Kurt Dove has been in that situation before, when fishing tournaments and when guiding clients on Lake Amistad, and when things seem a bit off kilter, the wheels in his mind start spinning.
“Sometimes it’s the area and sometimes it’s the lure that you’re throwing,” he said. “You’ve got to keep adjusting until you start catching more fish.”
Normally, on the gin-clear Amistad, a Tennessee Shad IMA Flit or Chartreuse Shad IMA Skimmer get the place of honor on Dove’s boat, but when the fish start turning their noses on the lures at the last second, that’s when he goes clear. In the Flit, that might mean Ghost Minnow, Ghost Tennessee Shad or Pro Blue, all of which have see-through bodies. Likewise for the Lime Ghost, Ghost Minnow, Smoking Ghost Shad and Ghost Blue Back patterns of the Skimmer. Even then, there are times when something is just a little off.

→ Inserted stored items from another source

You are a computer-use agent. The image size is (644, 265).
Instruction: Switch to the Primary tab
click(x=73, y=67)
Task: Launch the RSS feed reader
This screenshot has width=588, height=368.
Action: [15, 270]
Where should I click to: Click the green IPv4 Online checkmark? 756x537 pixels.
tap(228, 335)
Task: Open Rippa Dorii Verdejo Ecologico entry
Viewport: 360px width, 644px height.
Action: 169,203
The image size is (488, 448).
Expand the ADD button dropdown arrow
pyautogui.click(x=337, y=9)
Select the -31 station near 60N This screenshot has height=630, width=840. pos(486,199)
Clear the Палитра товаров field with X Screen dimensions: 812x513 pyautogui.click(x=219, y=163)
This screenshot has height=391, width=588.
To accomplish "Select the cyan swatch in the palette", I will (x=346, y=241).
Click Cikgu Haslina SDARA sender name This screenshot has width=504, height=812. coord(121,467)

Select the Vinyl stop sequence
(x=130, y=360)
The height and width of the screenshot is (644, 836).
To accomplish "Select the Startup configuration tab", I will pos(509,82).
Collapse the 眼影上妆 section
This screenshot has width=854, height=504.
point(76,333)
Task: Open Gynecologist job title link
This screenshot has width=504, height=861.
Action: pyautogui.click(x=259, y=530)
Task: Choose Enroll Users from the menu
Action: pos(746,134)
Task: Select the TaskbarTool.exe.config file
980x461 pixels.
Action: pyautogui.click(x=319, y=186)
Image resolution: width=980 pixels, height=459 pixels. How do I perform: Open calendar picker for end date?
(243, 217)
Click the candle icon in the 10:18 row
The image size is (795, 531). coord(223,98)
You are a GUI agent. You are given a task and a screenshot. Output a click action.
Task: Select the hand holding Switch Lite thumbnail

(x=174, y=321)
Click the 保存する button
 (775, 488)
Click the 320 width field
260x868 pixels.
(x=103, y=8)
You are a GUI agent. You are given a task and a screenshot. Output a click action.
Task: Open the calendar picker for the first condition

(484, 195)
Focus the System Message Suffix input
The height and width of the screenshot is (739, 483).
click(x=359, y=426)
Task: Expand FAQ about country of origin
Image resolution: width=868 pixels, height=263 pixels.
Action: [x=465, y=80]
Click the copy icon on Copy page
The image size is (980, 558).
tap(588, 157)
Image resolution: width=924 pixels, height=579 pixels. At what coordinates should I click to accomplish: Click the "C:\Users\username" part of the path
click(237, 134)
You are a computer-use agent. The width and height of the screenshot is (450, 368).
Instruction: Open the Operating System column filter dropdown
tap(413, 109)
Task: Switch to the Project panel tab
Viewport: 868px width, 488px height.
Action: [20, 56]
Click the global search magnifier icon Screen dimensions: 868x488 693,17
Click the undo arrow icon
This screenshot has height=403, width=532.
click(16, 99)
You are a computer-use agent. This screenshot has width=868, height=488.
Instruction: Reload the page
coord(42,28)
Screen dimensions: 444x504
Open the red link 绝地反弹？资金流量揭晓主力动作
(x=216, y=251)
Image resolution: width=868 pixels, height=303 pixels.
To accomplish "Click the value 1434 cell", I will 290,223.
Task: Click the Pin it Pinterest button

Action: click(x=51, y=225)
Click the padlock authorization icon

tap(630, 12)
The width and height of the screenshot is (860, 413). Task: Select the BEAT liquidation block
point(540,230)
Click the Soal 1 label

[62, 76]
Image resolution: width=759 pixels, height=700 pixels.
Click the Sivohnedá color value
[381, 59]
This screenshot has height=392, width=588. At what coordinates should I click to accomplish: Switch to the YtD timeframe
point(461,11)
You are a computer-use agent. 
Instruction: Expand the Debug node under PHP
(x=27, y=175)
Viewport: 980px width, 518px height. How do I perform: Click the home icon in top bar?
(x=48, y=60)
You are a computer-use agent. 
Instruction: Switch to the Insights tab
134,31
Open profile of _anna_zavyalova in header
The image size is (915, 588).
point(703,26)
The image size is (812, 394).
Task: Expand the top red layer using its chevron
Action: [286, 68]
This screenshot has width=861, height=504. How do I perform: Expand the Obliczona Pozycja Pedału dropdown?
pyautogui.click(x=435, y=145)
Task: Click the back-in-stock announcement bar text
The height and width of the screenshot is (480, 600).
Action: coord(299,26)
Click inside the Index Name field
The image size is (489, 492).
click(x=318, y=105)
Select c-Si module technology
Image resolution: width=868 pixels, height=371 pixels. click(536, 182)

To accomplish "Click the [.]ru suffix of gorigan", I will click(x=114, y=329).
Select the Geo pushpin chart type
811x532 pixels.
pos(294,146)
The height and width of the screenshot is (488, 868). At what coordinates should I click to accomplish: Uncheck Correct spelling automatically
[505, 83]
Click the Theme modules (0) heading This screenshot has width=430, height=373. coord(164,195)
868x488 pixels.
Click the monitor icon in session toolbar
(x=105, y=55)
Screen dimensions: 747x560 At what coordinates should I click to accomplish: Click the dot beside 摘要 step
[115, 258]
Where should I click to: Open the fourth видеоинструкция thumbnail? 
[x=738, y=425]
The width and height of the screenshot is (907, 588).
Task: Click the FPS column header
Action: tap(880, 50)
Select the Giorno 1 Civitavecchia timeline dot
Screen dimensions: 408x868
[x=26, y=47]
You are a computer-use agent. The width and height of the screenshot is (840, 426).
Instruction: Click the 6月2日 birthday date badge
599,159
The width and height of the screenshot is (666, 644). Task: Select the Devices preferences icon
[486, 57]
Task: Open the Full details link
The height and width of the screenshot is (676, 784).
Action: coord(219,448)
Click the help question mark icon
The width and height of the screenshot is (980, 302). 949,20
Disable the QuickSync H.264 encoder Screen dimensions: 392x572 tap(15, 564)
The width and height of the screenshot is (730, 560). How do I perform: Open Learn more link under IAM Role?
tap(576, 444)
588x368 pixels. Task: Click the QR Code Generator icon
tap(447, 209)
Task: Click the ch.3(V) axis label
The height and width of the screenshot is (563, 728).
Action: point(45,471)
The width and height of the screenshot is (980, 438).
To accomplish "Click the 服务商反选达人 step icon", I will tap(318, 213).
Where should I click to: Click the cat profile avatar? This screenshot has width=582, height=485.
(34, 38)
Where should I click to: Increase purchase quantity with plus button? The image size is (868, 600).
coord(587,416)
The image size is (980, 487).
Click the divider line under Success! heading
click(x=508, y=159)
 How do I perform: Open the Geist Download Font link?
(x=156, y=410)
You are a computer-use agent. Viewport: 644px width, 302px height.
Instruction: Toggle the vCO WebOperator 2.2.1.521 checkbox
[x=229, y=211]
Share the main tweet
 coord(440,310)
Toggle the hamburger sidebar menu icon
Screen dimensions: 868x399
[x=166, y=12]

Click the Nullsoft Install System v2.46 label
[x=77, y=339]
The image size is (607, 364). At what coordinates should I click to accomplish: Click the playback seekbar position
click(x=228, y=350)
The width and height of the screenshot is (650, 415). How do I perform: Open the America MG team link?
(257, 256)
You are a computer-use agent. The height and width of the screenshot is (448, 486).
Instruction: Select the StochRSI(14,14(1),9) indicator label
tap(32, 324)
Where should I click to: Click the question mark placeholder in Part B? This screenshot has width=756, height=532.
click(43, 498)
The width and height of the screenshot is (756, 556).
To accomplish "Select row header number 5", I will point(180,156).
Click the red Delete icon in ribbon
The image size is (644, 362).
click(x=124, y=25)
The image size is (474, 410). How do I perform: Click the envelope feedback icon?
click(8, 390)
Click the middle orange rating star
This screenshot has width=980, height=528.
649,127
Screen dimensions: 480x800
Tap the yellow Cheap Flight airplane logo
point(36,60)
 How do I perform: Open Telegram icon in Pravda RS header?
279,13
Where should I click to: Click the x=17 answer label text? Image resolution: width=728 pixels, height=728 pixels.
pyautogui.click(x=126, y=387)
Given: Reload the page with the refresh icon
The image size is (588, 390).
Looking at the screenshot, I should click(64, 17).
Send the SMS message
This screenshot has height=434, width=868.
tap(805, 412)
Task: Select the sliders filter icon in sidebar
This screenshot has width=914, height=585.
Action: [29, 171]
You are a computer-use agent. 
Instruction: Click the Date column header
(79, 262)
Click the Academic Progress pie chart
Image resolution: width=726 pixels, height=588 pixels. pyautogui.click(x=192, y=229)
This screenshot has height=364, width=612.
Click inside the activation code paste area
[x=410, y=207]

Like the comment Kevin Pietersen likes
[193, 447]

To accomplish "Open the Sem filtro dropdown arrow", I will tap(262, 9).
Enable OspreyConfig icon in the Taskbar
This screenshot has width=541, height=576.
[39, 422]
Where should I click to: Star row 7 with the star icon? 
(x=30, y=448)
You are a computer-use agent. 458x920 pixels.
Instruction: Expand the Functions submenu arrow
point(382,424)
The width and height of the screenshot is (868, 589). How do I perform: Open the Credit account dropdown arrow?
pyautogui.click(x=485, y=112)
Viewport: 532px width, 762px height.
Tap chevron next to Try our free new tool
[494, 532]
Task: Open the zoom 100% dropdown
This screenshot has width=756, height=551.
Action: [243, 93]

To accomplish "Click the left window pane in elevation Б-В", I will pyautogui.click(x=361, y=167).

“When they’re really fickle, sometimes it means that they’re getting too good of a look at it,” he said. “They’re realizing the paint job doesn’t totally match the hatch.” That’s when he goes to a totally clear bait.
“It still provides the same profile, but they never see it really great,” he concluded. “They can’t pull off at the last second.”
If you fish clear water and the fish get fickle, it can pay to go clear and fill the livewell.